Like the graphic novel, the movie takes the time to flesh out its characters and provide them each a backstory and individual conflict, but screenwriters David Hayter and Alex Tse seem to only include events from the book because they were in the book. It's like they went through it page by page, simply copying the words into a screenplay and felt too afraid to make creative changes.
Don't get me wrong - the movie is ceaselessly watchable, but it's not an adaptation so much as a filmed version of the novel. The art of adaptation involves changing things and making them more suitable for another medium, and while there are considerable changes from the book, they don't seem to cater to the movie. The book (and screenplay) bring so much to the table, the movie should have either been longer to deal with it all or shortened so it didn't make the mistake of biting off more than it could chew. There are rumors of a director's cut, but even so, for a general release, I think Watchmen would have worked more as a series instead of a single picture (think Kill Bill) to properly accommodate all its content.
It sounds like I'm being hard on the movie, but that's only because the graphic novel was so good. It'd be interesting to gather the opinion of someone who saw the movie without having read the novel. I'm thinking it won't translate well for them, which is another problem. Director Zack Snyder (300) hasn't made a fully realized picture but one that's too self-conscious of its source. During production, I imagine he kept the book on-hand just to make sure he included everything so as not to disappoint fans, and not necessarily for the sake of cinema.

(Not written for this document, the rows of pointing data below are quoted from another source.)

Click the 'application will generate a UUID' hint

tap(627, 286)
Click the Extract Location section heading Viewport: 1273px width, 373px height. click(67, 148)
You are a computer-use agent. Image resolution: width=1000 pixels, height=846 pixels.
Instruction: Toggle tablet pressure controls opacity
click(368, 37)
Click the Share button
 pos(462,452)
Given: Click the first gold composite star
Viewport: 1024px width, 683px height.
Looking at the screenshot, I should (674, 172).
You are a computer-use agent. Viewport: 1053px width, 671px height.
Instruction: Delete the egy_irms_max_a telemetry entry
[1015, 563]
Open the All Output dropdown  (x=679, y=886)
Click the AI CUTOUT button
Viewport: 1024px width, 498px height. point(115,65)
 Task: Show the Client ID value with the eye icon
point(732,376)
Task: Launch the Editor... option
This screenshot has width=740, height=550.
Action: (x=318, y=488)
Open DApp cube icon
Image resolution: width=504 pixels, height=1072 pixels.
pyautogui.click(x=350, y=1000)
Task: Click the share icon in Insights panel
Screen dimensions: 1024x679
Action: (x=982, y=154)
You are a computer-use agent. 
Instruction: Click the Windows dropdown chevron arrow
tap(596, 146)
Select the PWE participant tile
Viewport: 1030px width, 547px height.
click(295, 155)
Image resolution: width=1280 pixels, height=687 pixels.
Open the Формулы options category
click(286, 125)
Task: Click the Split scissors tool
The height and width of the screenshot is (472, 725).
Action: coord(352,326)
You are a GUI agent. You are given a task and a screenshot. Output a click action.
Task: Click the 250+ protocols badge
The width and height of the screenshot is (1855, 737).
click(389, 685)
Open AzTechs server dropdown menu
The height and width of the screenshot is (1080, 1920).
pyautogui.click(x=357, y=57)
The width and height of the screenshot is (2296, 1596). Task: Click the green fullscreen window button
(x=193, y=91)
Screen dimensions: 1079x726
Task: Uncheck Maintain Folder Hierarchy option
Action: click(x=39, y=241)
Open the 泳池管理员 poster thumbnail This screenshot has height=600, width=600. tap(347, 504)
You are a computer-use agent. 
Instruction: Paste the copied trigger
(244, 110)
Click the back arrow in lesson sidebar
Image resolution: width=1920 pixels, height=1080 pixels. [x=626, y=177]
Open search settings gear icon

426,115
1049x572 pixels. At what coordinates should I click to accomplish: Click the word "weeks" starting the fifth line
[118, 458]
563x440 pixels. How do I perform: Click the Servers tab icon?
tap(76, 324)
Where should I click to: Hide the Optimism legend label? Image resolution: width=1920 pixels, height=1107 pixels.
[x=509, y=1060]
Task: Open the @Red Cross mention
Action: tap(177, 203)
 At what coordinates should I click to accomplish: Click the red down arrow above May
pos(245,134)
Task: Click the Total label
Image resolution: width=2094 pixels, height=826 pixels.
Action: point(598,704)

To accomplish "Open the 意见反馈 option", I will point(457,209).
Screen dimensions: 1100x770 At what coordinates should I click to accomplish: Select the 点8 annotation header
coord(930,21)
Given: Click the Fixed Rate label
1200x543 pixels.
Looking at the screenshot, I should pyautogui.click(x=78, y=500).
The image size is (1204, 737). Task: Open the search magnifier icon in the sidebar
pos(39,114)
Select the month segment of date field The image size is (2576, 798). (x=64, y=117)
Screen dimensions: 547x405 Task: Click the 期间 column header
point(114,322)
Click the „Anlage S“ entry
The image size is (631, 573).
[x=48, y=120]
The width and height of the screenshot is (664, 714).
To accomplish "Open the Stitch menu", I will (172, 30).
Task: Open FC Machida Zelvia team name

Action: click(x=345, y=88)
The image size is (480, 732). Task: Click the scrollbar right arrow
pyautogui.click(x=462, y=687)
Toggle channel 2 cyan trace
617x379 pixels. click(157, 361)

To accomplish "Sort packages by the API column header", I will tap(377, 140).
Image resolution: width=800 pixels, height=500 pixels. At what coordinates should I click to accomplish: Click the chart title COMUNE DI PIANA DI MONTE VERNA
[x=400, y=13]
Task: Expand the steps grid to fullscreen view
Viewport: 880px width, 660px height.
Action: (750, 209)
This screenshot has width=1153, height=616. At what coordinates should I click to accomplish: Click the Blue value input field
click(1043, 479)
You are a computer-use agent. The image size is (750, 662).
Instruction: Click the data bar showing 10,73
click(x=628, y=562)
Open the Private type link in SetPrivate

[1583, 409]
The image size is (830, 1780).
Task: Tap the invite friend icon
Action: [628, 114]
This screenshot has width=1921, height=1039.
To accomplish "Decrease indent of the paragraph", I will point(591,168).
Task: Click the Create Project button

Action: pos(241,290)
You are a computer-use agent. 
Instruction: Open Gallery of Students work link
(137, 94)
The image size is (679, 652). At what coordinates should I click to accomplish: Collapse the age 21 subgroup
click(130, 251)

Still, as a movie, Watchmen offers plenty to get excited about, including an awesome production design, special effects, costumes and colorful characters. The Dr. Manhattan effects are especially impressive and could probably not have been done better. Some of the casting is spot on, too, including Jackie Earle Haley as Rorschach, whose voice, tone, facial complexion and rough disposition make him seem like he was born for the role. I also liked the soft-spoken Billy Crudup as Dr. Manhattan, who embodies the detached, stoic figure who's about to give up on humanity.
The other actors are adequate, but not exactly memorable. Akerman and Wilson seem to merely speak the lines of their comic book counterparts, while Goode and Gugino are rather flat. Other nuances that don't quite work are the Richard Nixon parody (the makeup job is laughable, perhaps intentionally) and some of the music choices (just because they were mentioned in the book doesn't mean they work on film).
The makers of Watchmen must have known they would not get away with critics and fans comparing the movie to Moore's lauded novel. Would I have liked the movie as much without having first read the book? Probably not, but I can say with confidence it would have given me the incentive to read it.
When news broke of a Watchmen movie finally being made (it allegedly passed through several studios and directors over the past 20 years), many thought, and probably still believe, it was un-filmable. That's not entirely true. Snyder's current cut is still worthy of praise for its production values, but it needs help in the screenplay department. If anything, the movie deserves adulation for the enormous effort taken to at least try and do the novel justice, which may just be an impossible feat.